I was fortunate enough to have tickets to the last two shows of the reincarnation of the Spectacular Spinning Songbook, in Jacksonville and Durham. After seeing Costello and his Imposters at Wolftrap last summer, I drove to Montreal for the Osheaga festival in August, where he headlined the Saturday schedule - yes, I said drove in my car, and yes, the one in Canada. Being a super fan can make you do some very strange things, but if you google the line-up for Osheaga 2011 you’ll immediately start building a time machine so you can go with me. For the new shows, Costello’s had another two decades to write more material, so the wheel now contains about 40 options and you never know exactly what show you’ll see.

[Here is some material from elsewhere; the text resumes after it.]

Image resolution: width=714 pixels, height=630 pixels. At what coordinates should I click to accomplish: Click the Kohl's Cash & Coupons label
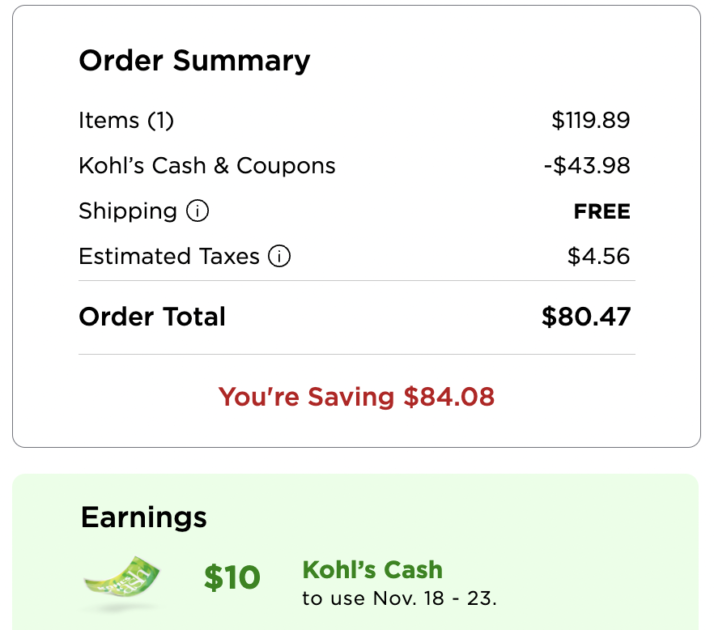tap(207, 166)
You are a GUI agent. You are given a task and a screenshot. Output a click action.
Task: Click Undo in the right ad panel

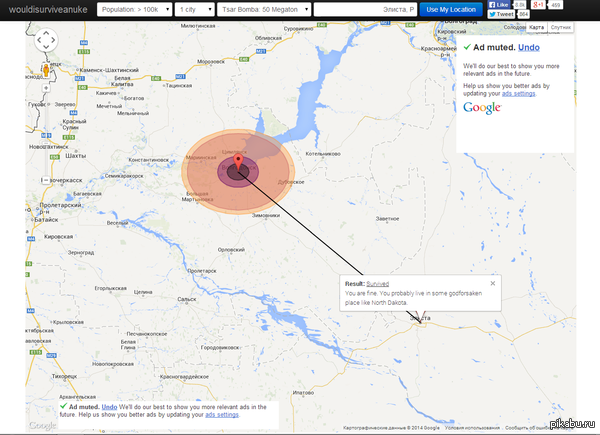click(530, 47)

Seemed more reasonable to pony up for a flight this time around, and I was handsomely rewarded with over 6 hours of Elvis Costello nougaty goodness. Each show was over three hours long, and I’m not going to do a play-by-play of the set list - we don’t have the band-width to accommodate how much ass was kicked by a bunch of middle-aged hipsters - suffice it to say that whatever Elvis Costello song is running through your head right now, he played it. Each show took the audience on a bi-polar junket of sound, with bar-brawling versions of Radio Radio/Pump It Up/Name Any Other EC Ass-Kicking Song Here, to stunning, un-miked acoustic renditions of Alison/Brilliant Mistake/Long Honeymoon/Name Any Other EC Lyrical Masterpiece Here. At both shows he performed a devastating solo version of I Want You, and although I’ve now seen that same piece performed 4 times within a calendar year, I could feel the hairs stand on the back of every collective neck in the place. And any woman who hears Costello croon Slow Drag with Josephine on a ukelele and doesn’t immediately run to the county courthouse to change her first name is an idiot.
Costello’s shows in the 1990‘s/2000’s were sometimes referred to politely as ‘listening parties’ - Sit still and pay attention, kids, while this old dude shows you how art is created. For the Revolver tour, however, Costello reverts to his masterful command of a stage, reminding everyone that he is indeed the ultimate showman. Napoleon Dynamite in a top hat? Check. Shiny black carnival barker cane? Double check, now add shiny costume changes, preening, pacing, witty banter, go-go cage, drinks on stage, all rampage, check check check. At the Florida Theatre in Jacksonville, which is normally a seated, sedate venue, by the end of the first 20 minutes half of the audience had moved forward into the aisles and pushed to the front of the stage - it drove the ushers insane, but nobody gave a shit. Lawyers, accountants, teenagers, grandmothers, everyone swaying and singing along to every one of those perfect lyrics.
So again, why do we bother? Because that seat or that rented one-foot square of sticky floor space can be your portal to something remarkable if you truly love music. It’s time to say Adieu to the Spinning Songbook. Costello has said this is the last time we’ll see it, but let’s wait on that one - if 25 years from now, he drags it out of storage, knocks off the rust, and re-cranks the carnival at the age of 82, it will still be something to see, and I’ll be there in the front row, wearing a nametag that says ‘Hello, My Name is Josephine.”